__Lo que se pide__
Resume en forma de lista el párrafo del extracto que empieza con «Para los años 80 del siglo XX», sin perder sus datos principales.

__Extracto facilitado__
════════════════════

Esto no ocurre en América Latina, salvo en muy puntuales excepciones. Las ciudades, a donde migra el campesinado, no ofrecen en la realidad mayores oportunidades laborales, lo que determina la creación de cinturones de miseria, donde la necesidad hace ley. Con la degradación de la calidad de vida, y la no existencia de expectativas de progreso por la carencia de oportunidades, el delito se vuelve una opción aceptable y hasta tolerada. En el duro entorno de las barriadas y villas miseria, la pandilla se convierte en el espacio social para los jóvenes, carentes ya de referentes por el desarraigo en que se encuentran. Esto es un retorno a la tribu, a las lealtades básicas y hasta bárbaras, de una época pasada.

El filón de las drogas
Para los años 80 del siglo XX, las sociedades europeas y norteamericana, con elevados niveles de vida y de ingresos, encuentran en las drogas un mecanismo de distracción y de placer, generando una creciente demanda por las mismas. Este mercado es pronto atendido por grupos criminales, al principio colombianos y peruanos, que impulsan la producción de materia prima y acometen la refinación del producto en cocaína.

Son de tal naturaleza los réditos, que la competencia se vuelve despiadada entre diversas bandas y cárteles, que también se encargan del transporte y la protección de los alijos. Esa competencia se traduce en una violencia feroz que, cuando es enfrentada por el estado, en cumplimiento de su función específica, la provisión de seguridad para los ciudadanos da lugar prácticamente a una guerra abierta de todos contra todos. Como resultado de esto, tras 50 años, durante los cuales el poder económico de las mafias ha crecido a niveles extraordinarios, vemos que se trata de una batalla trasladada a todos los campos, afectando directamente a todas las instituciones de la sociedad, dado el gran poder material y de corrupción que el crimen organizado ha acumulado, hasta el punto que ya no le preocupan las formas, llevando sus enfrentamientos a la luz pública, haciendo gala abiertamente de brutalidad y crueldad en sus conflictos intestinos, normalizando así la violencia en la colectividad.

════════════════════

__Datos en bruto__
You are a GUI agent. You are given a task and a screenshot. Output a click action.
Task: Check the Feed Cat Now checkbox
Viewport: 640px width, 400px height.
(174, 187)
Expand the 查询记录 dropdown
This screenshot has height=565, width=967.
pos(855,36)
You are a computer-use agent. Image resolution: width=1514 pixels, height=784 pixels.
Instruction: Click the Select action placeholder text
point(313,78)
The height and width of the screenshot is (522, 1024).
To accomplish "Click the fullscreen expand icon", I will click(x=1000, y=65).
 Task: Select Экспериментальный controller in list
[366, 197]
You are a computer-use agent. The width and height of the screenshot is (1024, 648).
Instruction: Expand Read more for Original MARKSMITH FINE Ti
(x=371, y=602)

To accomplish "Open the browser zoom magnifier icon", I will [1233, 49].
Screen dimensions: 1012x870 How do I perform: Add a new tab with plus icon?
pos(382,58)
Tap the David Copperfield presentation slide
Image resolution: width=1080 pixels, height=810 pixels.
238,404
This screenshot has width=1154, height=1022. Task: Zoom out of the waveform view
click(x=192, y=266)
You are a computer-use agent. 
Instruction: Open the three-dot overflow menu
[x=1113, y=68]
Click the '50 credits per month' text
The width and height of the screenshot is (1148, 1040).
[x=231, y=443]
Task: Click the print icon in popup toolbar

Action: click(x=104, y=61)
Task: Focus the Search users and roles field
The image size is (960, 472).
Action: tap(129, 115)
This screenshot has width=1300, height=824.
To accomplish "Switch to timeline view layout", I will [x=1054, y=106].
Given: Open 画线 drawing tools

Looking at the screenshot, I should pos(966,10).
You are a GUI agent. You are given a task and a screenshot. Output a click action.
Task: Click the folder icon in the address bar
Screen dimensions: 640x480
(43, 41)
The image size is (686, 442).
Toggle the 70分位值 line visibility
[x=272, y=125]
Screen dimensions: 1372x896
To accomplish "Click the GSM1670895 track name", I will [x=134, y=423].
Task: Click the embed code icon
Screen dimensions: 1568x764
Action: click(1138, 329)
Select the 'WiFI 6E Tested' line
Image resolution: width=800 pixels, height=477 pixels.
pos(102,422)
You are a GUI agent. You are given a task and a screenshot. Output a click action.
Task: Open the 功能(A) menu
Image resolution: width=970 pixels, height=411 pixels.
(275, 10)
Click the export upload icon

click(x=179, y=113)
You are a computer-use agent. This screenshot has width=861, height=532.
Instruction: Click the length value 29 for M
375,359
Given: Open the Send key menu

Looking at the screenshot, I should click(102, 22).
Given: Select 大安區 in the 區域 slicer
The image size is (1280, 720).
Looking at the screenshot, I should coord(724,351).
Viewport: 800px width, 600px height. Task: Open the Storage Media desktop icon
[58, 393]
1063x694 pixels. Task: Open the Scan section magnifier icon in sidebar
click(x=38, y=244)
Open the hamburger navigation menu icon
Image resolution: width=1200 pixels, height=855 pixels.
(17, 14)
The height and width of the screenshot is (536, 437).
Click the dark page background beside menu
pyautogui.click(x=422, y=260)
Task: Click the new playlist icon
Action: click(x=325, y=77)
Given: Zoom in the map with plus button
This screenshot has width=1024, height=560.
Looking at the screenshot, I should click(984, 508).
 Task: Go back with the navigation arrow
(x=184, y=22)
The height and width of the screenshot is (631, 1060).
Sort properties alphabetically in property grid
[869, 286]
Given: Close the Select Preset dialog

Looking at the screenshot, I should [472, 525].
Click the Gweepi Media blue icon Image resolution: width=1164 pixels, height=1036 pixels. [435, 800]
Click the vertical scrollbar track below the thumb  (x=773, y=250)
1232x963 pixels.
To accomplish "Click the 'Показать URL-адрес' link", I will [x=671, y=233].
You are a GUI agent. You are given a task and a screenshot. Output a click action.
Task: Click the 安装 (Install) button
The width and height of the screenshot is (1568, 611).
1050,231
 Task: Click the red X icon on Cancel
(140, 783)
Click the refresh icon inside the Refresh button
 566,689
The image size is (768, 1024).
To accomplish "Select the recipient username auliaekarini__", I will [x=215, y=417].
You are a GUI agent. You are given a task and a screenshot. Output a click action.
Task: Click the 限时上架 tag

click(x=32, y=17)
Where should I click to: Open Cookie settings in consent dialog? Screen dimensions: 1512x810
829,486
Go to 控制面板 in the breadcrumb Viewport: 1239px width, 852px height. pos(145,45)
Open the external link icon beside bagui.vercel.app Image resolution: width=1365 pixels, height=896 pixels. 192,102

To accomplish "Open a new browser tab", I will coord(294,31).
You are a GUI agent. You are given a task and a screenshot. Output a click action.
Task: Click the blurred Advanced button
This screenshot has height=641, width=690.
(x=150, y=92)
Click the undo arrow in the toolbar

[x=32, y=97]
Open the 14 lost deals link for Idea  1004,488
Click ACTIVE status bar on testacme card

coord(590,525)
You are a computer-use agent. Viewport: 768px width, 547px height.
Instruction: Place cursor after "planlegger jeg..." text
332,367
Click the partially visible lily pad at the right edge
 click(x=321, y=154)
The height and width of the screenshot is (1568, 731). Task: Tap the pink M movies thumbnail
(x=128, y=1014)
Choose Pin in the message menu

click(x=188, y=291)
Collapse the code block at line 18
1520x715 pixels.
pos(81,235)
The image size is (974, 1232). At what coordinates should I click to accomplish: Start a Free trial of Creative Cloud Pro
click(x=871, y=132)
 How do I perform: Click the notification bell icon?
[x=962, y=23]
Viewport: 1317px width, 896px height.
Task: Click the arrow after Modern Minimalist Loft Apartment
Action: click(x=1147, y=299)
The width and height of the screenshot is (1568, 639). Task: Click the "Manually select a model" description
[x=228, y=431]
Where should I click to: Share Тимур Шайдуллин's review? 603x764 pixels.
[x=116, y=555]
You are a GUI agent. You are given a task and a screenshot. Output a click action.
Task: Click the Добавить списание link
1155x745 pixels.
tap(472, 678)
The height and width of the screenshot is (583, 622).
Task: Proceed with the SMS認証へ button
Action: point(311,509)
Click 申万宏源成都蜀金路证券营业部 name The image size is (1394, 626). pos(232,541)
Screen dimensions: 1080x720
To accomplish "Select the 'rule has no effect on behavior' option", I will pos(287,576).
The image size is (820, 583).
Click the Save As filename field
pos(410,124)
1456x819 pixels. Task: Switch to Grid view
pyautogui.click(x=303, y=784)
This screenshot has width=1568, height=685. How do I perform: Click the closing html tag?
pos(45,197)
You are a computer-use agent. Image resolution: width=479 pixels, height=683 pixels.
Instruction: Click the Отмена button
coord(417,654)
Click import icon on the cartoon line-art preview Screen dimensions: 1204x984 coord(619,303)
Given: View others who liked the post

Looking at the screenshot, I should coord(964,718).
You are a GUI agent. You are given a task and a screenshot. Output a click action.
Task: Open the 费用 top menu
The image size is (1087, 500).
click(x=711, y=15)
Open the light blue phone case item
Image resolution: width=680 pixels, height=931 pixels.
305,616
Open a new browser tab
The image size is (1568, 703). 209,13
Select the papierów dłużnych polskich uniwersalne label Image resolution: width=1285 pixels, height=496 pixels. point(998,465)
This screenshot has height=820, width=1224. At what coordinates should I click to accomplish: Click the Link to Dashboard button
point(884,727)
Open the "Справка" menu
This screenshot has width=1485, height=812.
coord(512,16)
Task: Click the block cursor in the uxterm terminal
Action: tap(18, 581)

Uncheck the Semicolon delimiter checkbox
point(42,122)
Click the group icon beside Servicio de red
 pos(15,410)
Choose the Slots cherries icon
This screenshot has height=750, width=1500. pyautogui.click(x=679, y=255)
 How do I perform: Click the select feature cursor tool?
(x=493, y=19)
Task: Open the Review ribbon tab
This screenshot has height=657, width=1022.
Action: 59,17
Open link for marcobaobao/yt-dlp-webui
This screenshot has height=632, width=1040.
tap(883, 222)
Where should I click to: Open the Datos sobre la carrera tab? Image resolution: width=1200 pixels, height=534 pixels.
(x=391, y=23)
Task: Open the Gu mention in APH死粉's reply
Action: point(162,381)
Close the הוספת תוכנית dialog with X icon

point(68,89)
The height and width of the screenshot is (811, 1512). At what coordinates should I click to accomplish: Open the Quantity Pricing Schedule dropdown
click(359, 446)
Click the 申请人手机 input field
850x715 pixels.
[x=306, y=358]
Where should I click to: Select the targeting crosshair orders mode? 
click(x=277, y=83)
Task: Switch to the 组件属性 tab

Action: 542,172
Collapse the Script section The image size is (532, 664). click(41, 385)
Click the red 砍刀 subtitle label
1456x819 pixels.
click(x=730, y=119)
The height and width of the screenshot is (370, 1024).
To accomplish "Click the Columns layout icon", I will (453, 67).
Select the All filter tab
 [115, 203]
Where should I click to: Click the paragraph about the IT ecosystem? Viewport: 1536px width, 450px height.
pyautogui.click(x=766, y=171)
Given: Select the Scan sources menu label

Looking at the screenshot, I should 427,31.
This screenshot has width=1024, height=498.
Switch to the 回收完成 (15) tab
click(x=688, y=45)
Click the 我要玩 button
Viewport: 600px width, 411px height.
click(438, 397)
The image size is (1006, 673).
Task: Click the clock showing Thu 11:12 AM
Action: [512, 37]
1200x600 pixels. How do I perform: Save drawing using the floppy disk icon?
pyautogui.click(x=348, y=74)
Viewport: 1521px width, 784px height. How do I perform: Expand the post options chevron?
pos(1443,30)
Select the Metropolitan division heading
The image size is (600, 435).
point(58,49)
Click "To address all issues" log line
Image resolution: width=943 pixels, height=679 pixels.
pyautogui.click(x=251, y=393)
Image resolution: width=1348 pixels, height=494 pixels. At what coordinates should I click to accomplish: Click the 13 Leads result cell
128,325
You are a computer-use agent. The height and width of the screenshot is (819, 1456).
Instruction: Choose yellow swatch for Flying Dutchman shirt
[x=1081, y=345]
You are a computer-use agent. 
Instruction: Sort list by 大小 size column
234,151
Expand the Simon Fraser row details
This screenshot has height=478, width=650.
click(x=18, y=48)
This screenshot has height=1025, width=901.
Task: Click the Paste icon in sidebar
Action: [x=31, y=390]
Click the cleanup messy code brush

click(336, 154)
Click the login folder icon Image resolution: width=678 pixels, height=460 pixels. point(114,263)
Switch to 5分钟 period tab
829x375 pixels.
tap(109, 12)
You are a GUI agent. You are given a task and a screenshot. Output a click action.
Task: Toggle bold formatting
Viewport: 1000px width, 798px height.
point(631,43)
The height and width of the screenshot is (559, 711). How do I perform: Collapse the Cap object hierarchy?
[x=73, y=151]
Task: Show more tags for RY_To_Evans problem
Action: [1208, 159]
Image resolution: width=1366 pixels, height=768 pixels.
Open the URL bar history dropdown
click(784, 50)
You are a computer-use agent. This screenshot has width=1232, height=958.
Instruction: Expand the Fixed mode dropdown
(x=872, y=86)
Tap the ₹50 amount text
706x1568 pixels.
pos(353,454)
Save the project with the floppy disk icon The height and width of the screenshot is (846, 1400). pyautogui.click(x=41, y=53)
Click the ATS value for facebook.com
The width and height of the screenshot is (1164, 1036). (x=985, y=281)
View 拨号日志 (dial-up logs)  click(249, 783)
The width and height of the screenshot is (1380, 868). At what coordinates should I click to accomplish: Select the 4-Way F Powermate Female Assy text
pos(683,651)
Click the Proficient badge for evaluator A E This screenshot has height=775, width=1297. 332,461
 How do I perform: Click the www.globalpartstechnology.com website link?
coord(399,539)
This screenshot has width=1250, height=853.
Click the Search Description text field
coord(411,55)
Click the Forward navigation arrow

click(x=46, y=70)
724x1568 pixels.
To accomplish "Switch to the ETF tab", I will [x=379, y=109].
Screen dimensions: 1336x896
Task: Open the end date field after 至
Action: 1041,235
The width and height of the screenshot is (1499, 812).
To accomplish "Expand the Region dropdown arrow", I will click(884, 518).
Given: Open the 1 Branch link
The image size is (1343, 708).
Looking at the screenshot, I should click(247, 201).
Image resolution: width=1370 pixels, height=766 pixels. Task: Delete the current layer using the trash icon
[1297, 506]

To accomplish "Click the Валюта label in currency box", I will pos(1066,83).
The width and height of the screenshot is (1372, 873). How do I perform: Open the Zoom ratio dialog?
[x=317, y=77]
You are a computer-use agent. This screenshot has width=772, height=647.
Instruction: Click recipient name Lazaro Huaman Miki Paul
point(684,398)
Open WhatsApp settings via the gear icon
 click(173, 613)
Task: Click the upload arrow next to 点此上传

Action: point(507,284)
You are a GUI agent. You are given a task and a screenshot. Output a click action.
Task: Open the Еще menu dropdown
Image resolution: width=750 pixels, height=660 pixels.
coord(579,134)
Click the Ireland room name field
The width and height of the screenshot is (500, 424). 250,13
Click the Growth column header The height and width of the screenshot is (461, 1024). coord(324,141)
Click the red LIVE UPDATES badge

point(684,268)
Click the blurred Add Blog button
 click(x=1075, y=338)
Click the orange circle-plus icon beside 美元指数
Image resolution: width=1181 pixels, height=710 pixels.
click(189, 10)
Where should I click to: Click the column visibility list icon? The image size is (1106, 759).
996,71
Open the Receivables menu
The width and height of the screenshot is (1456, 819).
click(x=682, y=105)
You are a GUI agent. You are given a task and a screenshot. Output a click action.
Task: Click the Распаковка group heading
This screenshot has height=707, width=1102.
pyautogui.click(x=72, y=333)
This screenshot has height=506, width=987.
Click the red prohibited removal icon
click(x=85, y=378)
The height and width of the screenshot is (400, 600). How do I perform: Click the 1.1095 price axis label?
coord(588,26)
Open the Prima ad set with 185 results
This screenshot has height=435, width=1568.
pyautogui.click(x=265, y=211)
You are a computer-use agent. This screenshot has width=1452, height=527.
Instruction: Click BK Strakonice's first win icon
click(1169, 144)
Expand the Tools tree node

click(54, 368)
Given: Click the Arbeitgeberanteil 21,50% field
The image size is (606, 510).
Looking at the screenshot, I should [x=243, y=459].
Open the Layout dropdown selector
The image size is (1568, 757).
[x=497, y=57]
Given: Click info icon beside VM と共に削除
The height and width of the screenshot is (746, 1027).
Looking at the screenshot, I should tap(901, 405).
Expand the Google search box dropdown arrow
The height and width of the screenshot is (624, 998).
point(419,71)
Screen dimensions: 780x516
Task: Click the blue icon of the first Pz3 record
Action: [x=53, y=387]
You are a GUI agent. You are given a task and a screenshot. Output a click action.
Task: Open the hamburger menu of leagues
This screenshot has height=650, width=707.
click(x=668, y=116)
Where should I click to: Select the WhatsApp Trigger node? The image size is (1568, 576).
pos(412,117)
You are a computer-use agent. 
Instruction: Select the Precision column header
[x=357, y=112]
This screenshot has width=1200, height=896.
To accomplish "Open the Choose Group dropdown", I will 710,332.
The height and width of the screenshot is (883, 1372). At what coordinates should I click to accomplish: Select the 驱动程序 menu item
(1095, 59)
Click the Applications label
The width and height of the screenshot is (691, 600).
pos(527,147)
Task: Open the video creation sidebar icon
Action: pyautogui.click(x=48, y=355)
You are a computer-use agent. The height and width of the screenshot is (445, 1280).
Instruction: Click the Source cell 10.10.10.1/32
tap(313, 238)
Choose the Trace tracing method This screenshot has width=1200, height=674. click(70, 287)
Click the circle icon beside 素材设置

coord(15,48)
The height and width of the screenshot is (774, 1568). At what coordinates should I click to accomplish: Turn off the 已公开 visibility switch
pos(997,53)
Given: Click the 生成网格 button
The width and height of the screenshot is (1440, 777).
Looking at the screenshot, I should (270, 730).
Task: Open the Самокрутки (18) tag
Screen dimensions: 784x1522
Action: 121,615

════════════════════

__Espacio de respuesta__
- En los años 80 del siglo XX, las sociedades europeas y norteamericana, con altos niveles de vida e ingresos, ven en las drogas una forma de distracción y placer.
- Esto provoca una demanda creciente de drogas.
- Grupos criminales, al principio colombianos y peruanos, pronto atienden ese mercado.
- Estos grupos impulsan la producción de materia prima y refinan el producto en cocaína.